Congestionamento no Minhocão já em 1971

São Paulo:congestionamento no elevado "Minhocão" já em 1971

créditos: Acervo O Estado de S.Paulo


Prefeitos e governadores já sabem que deveriam taxar os usuários de carros para investir em transporte público, ciclovias e calçadas. Mas falta coragem para operar essa mudança, escreve Sergio Avelleda em artigo publicado originalmente na revista Piauí. A leitura é obrigatória e por isso reproduzimos o texto na íntegra

 

É possível que alguma vez, numa roda de amigos em um bar no final de semana – quando podíamos nos reunir numa roda de amigos no final de semana, prazer que a responsabilidade impedirá até que a vacinação se complete –, você tenha ouvido algo assim: “Eu não uso transporte público no Brasil.

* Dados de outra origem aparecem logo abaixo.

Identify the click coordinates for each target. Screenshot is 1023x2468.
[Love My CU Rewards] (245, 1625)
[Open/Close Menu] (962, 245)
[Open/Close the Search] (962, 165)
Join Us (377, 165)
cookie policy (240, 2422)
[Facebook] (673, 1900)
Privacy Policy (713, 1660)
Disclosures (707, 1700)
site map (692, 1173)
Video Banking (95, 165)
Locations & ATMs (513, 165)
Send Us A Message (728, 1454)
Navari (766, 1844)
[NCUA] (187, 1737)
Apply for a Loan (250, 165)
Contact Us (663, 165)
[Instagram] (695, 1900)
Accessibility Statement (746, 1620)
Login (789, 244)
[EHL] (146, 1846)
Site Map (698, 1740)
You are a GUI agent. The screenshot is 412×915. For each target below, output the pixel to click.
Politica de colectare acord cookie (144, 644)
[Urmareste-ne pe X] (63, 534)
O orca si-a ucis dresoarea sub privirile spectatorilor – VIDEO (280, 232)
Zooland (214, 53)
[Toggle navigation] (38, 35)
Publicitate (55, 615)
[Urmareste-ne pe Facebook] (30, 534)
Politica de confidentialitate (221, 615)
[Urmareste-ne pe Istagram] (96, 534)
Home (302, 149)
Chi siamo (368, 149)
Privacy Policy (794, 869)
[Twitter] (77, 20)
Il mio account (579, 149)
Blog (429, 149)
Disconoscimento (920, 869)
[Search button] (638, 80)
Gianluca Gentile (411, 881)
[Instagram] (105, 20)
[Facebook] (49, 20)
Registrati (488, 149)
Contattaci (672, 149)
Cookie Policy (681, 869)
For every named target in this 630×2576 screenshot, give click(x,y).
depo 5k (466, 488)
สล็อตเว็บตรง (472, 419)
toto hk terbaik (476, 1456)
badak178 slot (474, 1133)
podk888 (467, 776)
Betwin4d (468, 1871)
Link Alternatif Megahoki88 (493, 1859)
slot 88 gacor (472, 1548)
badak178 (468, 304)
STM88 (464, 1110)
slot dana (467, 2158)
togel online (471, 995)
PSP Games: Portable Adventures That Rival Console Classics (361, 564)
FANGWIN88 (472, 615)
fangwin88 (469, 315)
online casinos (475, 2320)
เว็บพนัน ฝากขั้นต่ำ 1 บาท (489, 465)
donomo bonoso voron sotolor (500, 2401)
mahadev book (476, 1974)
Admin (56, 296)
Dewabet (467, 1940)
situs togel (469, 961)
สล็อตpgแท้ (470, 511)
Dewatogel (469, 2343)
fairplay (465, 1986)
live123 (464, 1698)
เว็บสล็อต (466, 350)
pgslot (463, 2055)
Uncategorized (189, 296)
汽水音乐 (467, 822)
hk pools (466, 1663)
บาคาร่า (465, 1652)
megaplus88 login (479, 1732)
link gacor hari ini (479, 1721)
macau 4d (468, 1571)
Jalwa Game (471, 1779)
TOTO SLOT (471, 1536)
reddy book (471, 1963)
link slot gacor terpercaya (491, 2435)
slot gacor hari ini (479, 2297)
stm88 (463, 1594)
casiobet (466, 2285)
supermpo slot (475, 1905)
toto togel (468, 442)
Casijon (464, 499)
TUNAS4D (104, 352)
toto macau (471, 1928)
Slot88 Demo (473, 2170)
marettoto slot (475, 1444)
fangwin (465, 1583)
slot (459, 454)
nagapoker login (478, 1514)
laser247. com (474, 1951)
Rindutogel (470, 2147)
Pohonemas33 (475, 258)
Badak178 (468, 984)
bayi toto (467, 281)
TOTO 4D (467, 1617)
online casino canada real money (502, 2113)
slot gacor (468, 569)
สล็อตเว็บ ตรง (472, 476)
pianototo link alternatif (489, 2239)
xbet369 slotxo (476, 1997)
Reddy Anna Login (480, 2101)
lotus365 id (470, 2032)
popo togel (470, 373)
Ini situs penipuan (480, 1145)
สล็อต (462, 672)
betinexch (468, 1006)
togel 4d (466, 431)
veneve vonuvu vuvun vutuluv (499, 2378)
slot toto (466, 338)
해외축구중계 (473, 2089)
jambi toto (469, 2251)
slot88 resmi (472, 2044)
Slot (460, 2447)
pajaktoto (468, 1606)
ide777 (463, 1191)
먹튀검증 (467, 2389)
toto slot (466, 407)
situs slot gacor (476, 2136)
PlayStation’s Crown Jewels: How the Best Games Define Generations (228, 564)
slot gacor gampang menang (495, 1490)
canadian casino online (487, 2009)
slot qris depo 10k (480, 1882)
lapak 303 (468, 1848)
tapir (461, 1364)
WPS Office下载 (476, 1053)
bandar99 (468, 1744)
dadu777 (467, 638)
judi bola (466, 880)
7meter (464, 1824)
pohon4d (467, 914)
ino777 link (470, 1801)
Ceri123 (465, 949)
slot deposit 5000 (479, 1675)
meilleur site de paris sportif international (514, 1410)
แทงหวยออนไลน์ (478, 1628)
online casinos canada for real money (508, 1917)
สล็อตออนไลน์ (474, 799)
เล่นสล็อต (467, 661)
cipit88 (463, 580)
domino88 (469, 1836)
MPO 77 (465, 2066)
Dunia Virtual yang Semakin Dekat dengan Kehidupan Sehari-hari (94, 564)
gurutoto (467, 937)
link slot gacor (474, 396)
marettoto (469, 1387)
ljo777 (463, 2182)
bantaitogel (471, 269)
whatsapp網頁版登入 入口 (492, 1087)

É uma droga. Minha empregada me conta que passa mais de duas horas entre trem e ônibus para chegar ao trabalho. Nem pensar.” E depois de muitos chopes, na hora de ir embora, lá está o amigo “crítico” entrando em seu automóvel, que pesa entre 1 e 2 toneladas – e, a 40 km/h, considerado o espaço necessário para frear e acelerar, poderá ocupar até 115 metros quadrados das ruas e avenidas por onde passar, segundo estudo realizado na Suíça.


A constatação de que o transporte público no país é ruim, feita por alguém que não o utiliza, costuma se basear em preconceito. Discurso semelhante se ouve sobre o Sistema Único de Saúde. Nada presta para quem não usa – enquanto representa uma salvação para os usuários. O SUS não é uma maravilha, claro, mas resolve boa parte dos problemas de saúde pública no Brasil.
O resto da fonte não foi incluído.